The plague *does* seem to have caused greater awareness of this, judging by how difficult a time Mom has had finding gamma-seal lids (they convert standard five-gallon buckets into airtight containers, often used for long-term food storage). Of course, some of that might just be the supply-chain disruptions also hitting gamma lids...
no subject
Date: 2020-11-03 03:15 pm (UTC)It does seem like it is! I'm not sure there's any sane way to better-test yourself to famine-ish conditions, though.
> It does seem...disrespectful? squandering?
Disrespectful and squandering are the name of the game when it comes to first-world food policy, I'm afraid. Have you heard the plight of the corn-gods? In general nearly every part of the chain suffers horribly in profoundly stupid ways and I can absolutely understand the desire to rip it all out and start over that some people have, even if that's mostly also just a way to get a famine. Long-term food storage would be nice; having good agricultural policy would be nice, having institutions that allowed "Farmer" to be an effectively trained position would be nice, having supply chains that were effectively optimized both when they need speed and when they can have buffers would be nice but that would be hellishly expensive, one understands why things like JIT come about. Hell, it'd even be nice if we weren't drifting comfortably into climate disaster like we seem to be doing.
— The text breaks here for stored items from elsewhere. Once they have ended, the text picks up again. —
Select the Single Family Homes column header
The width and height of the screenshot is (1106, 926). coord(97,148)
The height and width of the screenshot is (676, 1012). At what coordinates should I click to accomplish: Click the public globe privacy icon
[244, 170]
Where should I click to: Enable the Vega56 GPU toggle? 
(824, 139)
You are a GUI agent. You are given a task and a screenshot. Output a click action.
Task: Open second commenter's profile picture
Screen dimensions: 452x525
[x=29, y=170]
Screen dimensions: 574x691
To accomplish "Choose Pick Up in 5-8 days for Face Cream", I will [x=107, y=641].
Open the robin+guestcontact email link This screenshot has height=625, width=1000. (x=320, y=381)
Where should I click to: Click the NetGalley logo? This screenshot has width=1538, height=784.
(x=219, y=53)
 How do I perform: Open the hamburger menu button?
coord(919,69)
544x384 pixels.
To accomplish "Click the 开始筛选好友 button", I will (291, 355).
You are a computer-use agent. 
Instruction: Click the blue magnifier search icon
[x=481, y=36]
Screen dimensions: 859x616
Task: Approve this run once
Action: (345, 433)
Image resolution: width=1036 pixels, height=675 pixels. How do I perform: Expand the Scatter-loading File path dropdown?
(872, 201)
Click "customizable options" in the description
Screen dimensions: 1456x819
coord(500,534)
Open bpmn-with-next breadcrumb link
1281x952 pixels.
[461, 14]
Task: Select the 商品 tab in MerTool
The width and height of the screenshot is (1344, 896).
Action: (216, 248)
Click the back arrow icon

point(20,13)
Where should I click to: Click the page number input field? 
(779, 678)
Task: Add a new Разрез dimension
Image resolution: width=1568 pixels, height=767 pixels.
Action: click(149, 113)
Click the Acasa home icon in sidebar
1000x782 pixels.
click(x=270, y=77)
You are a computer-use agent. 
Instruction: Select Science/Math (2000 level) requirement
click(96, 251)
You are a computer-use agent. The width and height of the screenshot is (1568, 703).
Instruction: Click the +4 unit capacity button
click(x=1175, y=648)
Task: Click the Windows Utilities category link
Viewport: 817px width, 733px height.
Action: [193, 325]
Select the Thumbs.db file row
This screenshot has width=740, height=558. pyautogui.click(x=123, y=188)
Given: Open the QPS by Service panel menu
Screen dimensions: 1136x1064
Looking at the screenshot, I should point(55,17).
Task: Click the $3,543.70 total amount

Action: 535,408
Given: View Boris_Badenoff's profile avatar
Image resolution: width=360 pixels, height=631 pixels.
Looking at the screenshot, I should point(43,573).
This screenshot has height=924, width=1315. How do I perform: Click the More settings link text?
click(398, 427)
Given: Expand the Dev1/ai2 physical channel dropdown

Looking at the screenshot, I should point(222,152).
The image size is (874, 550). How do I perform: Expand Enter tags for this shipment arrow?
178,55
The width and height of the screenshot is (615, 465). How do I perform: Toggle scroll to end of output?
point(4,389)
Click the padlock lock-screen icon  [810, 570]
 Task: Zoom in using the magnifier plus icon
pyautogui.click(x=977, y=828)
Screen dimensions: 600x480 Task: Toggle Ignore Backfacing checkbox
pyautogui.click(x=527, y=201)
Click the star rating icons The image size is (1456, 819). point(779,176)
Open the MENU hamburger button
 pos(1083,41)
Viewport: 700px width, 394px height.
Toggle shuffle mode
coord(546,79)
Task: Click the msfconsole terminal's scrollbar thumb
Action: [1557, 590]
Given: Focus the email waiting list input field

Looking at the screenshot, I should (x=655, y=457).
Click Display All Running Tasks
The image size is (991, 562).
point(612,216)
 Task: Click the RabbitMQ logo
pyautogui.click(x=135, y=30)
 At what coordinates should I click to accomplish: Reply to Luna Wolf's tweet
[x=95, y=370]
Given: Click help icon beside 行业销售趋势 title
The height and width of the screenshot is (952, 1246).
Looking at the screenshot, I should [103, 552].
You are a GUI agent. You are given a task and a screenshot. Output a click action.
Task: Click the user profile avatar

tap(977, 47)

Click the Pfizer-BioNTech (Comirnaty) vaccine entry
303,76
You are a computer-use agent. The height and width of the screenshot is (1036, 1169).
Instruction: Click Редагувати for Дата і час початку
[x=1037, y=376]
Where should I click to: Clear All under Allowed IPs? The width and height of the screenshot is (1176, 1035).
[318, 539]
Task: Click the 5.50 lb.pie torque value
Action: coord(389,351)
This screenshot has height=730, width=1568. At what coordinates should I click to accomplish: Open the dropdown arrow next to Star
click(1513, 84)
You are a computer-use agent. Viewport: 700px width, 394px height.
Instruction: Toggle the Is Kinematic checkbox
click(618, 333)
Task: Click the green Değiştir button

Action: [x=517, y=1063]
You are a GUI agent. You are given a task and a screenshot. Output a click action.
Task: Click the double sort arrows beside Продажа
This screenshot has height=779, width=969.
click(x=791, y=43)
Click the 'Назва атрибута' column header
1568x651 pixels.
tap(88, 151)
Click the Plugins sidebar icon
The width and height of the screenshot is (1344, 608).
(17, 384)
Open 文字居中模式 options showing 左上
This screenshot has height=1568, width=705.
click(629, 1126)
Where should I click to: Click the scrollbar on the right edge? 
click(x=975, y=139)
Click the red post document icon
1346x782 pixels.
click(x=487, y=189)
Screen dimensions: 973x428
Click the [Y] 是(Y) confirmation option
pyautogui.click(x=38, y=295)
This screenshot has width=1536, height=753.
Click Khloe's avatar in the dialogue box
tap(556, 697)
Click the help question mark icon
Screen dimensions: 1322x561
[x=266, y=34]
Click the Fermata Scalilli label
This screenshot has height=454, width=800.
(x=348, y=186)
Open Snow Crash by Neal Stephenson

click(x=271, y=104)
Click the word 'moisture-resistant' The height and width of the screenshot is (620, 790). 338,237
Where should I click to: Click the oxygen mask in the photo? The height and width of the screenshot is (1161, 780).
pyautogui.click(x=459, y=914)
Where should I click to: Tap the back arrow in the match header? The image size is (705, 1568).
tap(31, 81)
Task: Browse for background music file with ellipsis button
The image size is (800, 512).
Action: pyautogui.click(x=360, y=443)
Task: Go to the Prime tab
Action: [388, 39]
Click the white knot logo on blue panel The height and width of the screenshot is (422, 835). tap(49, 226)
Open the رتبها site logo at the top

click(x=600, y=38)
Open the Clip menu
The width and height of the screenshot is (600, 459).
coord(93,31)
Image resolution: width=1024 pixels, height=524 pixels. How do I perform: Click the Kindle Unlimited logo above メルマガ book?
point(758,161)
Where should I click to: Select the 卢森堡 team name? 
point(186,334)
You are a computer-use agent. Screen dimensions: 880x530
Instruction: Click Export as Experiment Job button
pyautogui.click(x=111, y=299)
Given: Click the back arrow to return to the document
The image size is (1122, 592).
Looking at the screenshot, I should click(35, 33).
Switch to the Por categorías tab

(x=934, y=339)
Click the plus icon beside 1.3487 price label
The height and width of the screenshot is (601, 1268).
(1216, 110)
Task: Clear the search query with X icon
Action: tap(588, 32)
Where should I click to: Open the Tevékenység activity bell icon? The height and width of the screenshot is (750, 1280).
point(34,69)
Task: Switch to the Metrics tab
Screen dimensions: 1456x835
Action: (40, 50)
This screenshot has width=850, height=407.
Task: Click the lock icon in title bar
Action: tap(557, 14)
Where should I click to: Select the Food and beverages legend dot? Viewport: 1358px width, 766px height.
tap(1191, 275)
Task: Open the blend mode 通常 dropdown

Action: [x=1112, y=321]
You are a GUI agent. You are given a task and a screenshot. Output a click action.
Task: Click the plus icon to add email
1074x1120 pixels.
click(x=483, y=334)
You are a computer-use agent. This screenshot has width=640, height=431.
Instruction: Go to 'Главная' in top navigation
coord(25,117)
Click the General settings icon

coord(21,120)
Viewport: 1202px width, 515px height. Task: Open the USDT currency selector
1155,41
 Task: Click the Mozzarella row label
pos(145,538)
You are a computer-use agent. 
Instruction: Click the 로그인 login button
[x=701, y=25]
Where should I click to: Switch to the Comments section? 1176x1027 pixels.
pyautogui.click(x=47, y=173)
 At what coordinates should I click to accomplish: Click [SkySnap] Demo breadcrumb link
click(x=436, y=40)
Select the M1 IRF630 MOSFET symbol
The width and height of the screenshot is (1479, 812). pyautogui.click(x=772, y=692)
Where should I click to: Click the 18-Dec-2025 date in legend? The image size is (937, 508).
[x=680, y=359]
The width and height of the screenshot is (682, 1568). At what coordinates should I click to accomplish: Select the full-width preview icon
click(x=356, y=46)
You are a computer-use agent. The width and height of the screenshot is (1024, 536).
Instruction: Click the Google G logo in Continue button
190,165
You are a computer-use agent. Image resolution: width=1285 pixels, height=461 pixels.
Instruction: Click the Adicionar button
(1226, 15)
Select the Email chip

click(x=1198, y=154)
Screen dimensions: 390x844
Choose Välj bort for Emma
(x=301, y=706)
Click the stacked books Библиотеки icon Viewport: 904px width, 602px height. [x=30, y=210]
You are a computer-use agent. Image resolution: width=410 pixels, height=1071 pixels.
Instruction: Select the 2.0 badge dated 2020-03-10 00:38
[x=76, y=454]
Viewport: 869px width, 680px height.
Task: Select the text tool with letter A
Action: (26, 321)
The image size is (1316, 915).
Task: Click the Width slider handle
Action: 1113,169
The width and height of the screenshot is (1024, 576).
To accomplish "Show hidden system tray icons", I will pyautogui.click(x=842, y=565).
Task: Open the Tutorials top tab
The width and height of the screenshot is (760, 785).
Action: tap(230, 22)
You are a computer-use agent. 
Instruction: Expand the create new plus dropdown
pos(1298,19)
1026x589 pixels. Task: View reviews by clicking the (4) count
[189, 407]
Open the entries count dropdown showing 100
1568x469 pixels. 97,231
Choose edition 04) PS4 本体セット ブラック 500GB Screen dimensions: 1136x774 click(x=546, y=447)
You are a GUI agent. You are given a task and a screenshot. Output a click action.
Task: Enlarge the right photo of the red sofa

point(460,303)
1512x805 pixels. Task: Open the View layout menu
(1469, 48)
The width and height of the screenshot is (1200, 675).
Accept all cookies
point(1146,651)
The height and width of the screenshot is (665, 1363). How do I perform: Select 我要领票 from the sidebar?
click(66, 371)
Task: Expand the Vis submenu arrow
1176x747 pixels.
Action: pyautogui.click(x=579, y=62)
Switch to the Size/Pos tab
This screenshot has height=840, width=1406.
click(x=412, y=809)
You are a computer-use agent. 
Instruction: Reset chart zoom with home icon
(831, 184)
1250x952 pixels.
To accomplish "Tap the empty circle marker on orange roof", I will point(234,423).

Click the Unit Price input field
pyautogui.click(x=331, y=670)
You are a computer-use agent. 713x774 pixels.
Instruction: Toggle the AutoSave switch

(Note: I am not particularly qualified to speak authoritatively about these subjects and anything I say about them is going to contains pounds of bias, hearsay and misunderstandings but I'm willing to accuse the domain of being full of those things in general as another one of the problems)
no subject
Date: 2020-11-03 03:21 pm (UTC)> gamma-seal lids
Ooh neat, I hadn't heard of them.
(Also that reminds me: I should go have a talk with my mother about the ability to order online things like standard buckets and plastic containers, rather than scavenging them because they're not reliably a thing locally. Probably a thing to do when I'm at home, and may be in-viable due to shipping costs, but I was watching Kenji Lopez-Alt talk about his kitchen and he pointed out that you can in fact just buy take-out containers for nearly as cheap as restaurants can if you can track down the suppliers and it's much less trouble than carefully hoarding and saving the ones you get with food already in them. In general he says "go to restaurant suppliers for kitchen-wares" and it seems like an interesting idea I look forward to trying out. There may be some chef-bias in there and it's not actually sensible at all, but I do want to find out!)
no subject
Date: 2020-11-03 10:34 pm (UTC)Maybe I should try shopping on a different day of the week: for all I know new shipments of cranberry bars arrive on Wednesdays and by Tuesday they're gone.)
no subject
Date: 2020-11-03 10:42 pm (UTC)Sorry, can't predict cranberry bar import rates. It's probably worth a shot, though.